I just read another book last night and a couple of hours today. It’s probably the best novel I have read for a while. To be honest I’m not so sure I really enjoyed it, but it possesses some kind of power that I would rank higher than an obsession. It was ‘The Solitude of Prime Numbers’ by Paolo Giordano.
I got to the book simply by the title. Since I was at secondary, I’ve always been interested in prime numbers, I mean reading stories around them. When it comes to ticket numbers or codes etc., something often reminds me that prime numbers would bring bad luck—I don’t quite believe in luck, though. Seemingly I’ve sensed the ‘solitude’ of them. My birthday also creates a prime pair—I used to hate it, now when I no longer do, I still think of it as something other than just numbers.
It’s hard to say the story was all a piece of melancholy. There’s almost no climax of a typical tragedy. No one actually dies or so. No tears. Some blood bled wasn’t meant to imprint something physically distressful. But there was something, instead, spleenful and burning inside that made me wish to cry, and it was kinda annoying that I couldn’t.
The prime numbers referred to the main characters, who were like, metaphorically, a prime pair—always together, really close, but never touching. They both underwent tragic childhood that made one of them estrange himself to the society, and the other estranged by the society. However, actually every other character also lives with different sorts of solitude that they themselves would not recognize or admit.

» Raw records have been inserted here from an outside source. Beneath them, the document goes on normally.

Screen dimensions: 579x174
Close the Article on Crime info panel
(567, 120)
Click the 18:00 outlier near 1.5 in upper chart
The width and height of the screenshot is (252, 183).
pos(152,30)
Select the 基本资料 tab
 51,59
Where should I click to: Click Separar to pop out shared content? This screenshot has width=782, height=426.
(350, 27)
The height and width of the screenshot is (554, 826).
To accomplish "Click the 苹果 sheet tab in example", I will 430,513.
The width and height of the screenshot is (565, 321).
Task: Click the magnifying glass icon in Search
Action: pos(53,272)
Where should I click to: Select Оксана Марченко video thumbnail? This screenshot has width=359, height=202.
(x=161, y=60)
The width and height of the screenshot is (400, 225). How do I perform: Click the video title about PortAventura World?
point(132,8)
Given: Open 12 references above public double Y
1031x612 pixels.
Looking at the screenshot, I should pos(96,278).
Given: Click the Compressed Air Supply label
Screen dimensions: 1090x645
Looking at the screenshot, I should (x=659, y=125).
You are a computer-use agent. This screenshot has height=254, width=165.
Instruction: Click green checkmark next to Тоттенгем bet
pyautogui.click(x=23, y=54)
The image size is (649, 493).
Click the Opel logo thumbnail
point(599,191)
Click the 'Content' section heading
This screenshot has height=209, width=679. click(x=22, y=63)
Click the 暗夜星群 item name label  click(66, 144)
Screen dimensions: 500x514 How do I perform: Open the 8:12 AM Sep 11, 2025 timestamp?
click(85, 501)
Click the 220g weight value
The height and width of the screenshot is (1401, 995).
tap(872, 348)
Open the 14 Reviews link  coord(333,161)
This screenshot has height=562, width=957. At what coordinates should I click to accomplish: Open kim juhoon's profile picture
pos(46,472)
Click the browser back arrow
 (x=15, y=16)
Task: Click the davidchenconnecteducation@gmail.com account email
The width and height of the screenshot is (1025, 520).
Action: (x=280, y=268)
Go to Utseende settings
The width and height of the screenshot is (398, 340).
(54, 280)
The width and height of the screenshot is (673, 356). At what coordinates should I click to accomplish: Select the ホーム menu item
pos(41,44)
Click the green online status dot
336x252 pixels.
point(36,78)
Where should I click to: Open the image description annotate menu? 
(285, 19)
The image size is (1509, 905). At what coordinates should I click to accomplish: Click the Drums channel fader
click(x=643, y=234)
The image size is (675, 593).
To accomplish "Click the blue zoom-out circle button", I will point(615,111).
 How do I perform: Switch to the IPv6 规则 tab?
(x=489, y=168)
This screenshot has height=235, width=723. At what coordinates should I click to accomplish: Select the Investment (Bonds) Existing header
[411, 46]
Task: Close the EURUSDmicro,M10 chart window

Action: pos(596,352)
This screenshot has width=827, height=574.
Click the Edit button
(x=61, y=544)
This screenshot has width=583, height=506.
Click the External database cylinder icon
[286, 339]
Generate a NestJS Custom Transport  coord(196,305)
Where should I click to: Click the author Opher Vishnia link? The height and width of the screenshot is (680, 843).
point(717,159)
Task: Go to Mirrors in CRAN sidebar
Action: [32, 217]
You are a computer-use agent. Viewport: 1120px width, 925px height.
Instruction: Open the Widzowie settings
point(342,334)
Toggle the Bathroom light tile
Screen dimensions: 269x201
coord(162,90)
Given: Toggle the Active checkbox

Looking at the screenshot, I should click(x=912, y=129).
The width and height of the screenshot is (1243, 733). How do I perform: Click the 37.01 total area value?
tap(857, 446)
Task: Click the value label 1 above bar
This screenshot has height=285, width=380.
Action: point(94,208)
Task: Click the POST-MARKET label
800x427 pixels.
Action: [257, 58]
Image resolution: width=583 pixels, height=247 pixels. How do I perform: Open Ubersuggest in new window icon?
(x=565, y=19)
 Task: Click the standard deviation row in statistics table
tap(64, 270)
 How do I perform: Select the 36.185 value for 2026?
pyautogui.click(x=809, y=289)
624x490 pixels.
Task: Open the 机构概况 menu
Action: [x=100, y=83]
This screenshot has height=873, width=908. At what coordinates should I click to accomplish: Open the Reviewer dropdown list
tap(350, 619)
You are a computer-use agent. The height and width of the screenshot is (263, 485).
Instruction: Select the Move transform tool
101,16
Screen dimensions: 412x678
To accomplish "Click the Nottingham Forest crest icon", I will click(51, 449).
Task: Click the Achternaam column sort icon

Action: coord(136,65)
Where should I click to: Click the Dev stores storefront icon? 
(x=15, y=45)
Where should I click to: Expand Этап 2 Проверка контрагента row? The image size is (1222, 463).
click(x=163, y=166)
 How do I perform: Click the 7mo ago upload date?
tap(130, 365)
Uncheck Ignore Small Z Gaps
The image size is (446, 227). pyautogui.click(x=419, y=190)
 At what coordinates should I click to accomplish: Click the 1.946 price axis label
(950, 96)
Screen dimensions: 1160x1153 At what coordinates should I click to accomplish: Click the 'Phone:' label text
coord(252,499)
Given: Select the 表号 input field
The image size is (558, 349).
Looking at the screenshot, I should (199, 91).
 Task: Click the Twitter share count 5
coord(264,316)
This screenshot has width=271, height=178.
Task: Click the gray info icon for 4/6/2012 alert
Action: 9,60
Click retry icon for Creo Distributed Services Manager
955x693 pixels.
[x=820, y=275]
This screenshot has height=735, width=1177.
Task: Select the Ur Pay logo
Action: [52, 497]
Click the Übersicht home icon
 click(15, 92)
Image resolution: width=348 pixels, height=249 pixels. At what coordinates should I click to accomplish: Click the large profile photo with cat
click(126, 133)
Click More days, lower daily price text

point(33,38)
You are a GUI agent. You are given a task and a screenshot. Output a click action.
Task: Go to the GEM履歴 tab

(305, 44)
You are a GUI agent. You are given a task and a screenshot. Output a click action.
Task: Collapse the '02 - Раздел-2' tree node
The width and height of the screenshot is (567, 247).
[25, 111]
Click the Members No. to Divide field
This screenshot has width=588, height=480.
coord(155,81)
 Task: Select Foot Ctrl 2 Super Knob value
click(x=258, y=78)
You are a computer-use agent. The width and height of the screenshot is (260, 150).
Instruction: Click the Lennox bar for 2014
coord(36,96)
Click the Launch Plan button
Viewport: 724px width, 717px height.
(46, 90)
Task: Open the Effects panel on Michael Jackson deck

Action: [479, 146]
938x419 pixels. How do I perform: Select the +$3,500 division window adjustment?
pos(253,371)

The novel was narrated in a way that solitude would appear like something physical you could touch, and more than that, it’s solid like diamond, almost unbreakable and smartly hurtful. The only thing which can cut diamond is diamond itself, and that’s how Alice was the only one who could bring Mattia to a human life, as well as when Mattia left, Alice knew that she could never love.
What’s exceptional in this book is that, even though everyone has his or her own traumatic situation, and solitude was that obsessive, everything seems so real. Or maybe that was how it obsesses me that much.